Task requirements: Reproduce the passage of the pivot_longer() extract between "As we move forward, this" and "from the data.", inclusive.

— Start of Extract —

Let’s take a closer look at the code:
single_detached_long <- single_detached %>%
pivot_longer(-community,
names_to = "year",
values_to = "single")
single_detached_long
## # A tibble: 480 × 3
## community year single
## <chr> <chr> <dbl>
## 1 100 Mile House 2016 25
## 2 100 Mile House 2017 16
## 3 100 Mile House 2018 19
## 4 Abbotsford 2016 336
## 5 Abbotsford 2017 252
## 6 Abbotsford 2018 270
## 7 Alert Bay 2016 NA
## 8 Alert Bay 2017 NA
## 9 Alert Bay 2018 NA
## 10 Anmore 2016 18
## # … with 470 more rows
multi_unit_long <- multi_unit %>%
pivot_longer(-community,
names_to = "year",
values_to = "multi")
multi_unit_long
## # A tibble: 480 × 3
## community year multi
## <chr> <chr> <dbl>
## 1 100 Mile House 2016 NA
## 2 100 Mile House 2017 6
## 3 100 Mile House 2018 NA
## 4 Abbotsford 2016 617
## 5 Abbotsford 2017 654
## 6 Abbotsford 2018 579
## 7 Alert Bay 2016 NA
## 8 Alert Bay 2017 NA
## 9 Alert Bay 2018 NA
## 10 Anmore 2016 NA
## # … with 470 more rows
purpose_rental_long <- purpose_rental %>%
pivot_longer(-community,
names_to = "year",
values_to = "rental")
purpose_rental_long
## # A tibble: 480 × 3
## community year rental
## <chr> <chr> <dbl>
## 1 100 Mile House 2016 NA
## 2 100 Mile House 2017 NA
## 3 100 Mile House 2018 NA
## 4 Abbotsford 2016 327
## 5 Abbotsford 2017 NA
## 6 Abbotsford 2018 428
## 7 Alert Bay 2016 NA
## 8 Alert Bay 2017 NA
## 9 Alert Bay 2018 NA
## 10 Anmore 2016 NA
## # … with 470 more rows
The code above transforms the single_detached dataset into a tidy structure by pivoting the columns (excluding the community column) into two new columns: year and single. Each row now represents a unique combination of a community, year, and the corresponding value for single detached properties.
Similarly, we apply the pivot_longer() function to the multi_unit and purpose_rental datasets to create multi_unit_long and purpose_rental_long, respectively. These datasets now follow the tidy data principles, providing a consistent and organized structure for analysis.
Take a look at the resulting datasets to observe the transformation and the tidy structure achieved.
As we move forward, this tidy data structure will enable us to easily perform various analyses, generate insightful visualizations, and extract valuable insights from the data.
To replicate the data transformation performed in RStudio’s pivot_longer() function, we will use Tableau Prep’s pivot functionality. This step allows us to reshape the data from a wide format to a long format, making it easier to analyze and visualize.
Take a closer look at the image below:
By copying the transformation process, we ensure consistency and efficiency in preparing the data for further exploration and analysis. The steps that we defined for pivoting the first sheet can be easily replicated for the other sheets, saving us time and effort.

— End of Extract —
— Start of Provided records —

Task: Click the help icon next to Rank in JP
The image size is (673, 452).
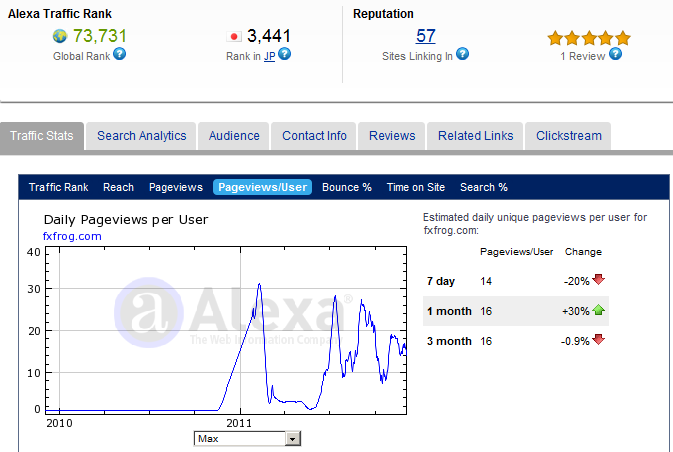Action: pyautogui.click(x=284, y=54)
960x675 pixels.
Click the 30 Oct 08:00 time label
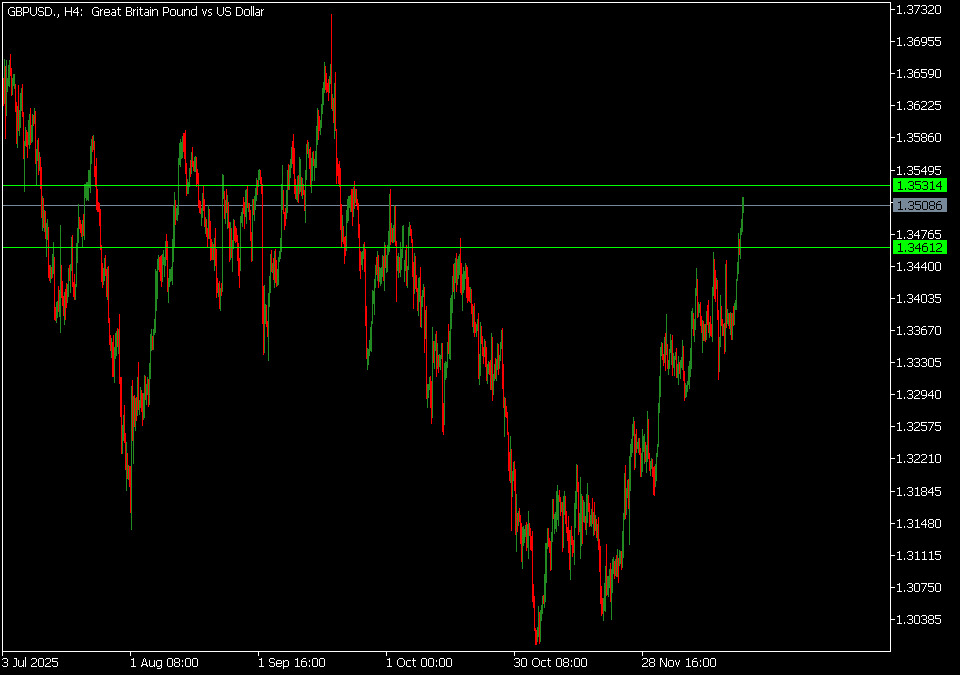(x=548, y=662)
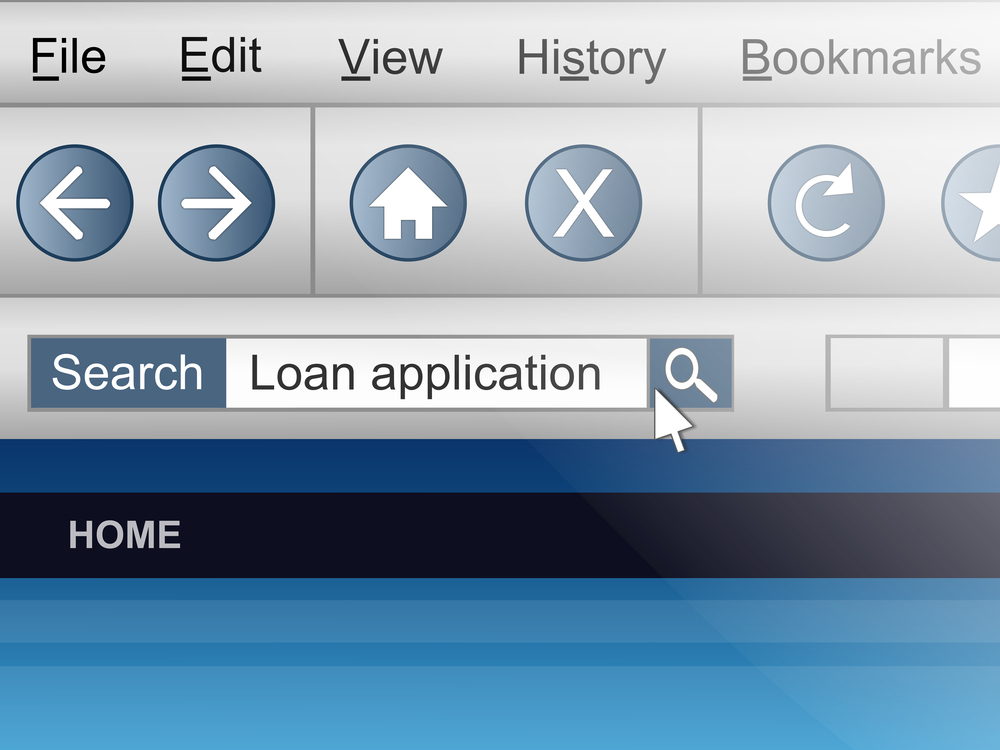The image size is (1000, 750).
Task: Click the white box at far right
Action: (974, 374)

— End of Provided records —
— Start of Provided records —

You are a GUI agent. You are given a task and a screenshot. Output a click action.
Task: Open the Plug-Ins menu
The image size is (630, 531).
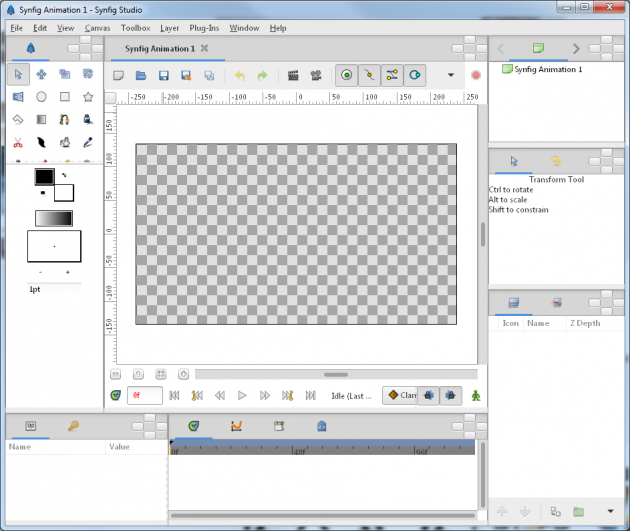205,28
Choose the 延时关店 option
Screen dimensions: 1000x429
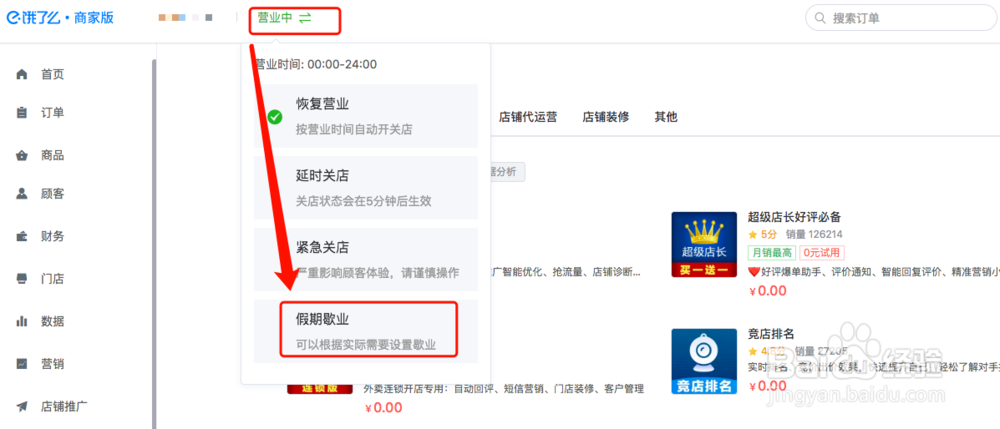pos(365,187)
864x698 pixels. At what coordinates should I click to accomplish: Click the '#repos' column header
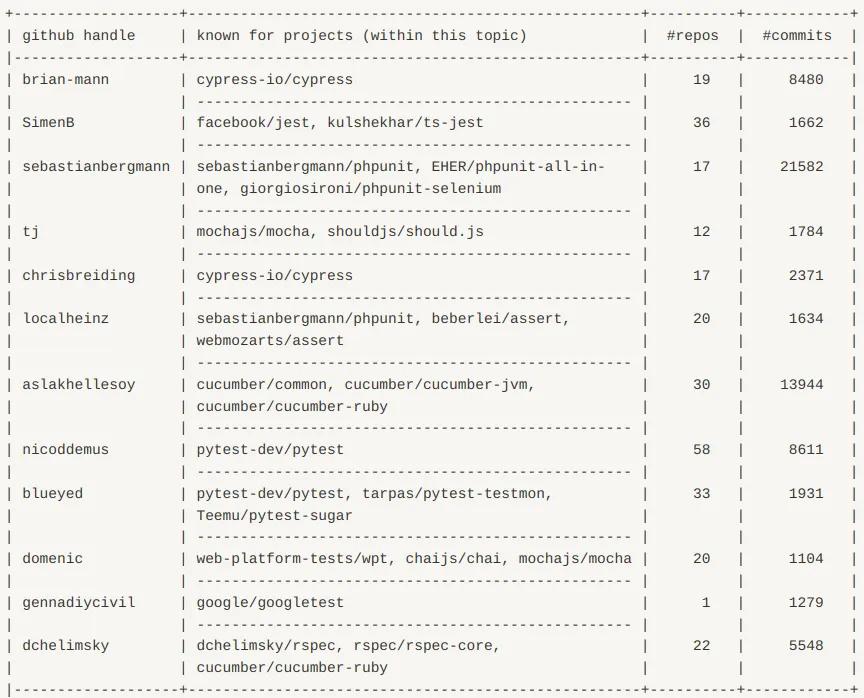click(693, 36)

— End of Provided records —

Completed task:
As we move forward, this tidy data structure will enable us to easily perform various analyses, generate insightful visualizations, and extract valuable insights from the data.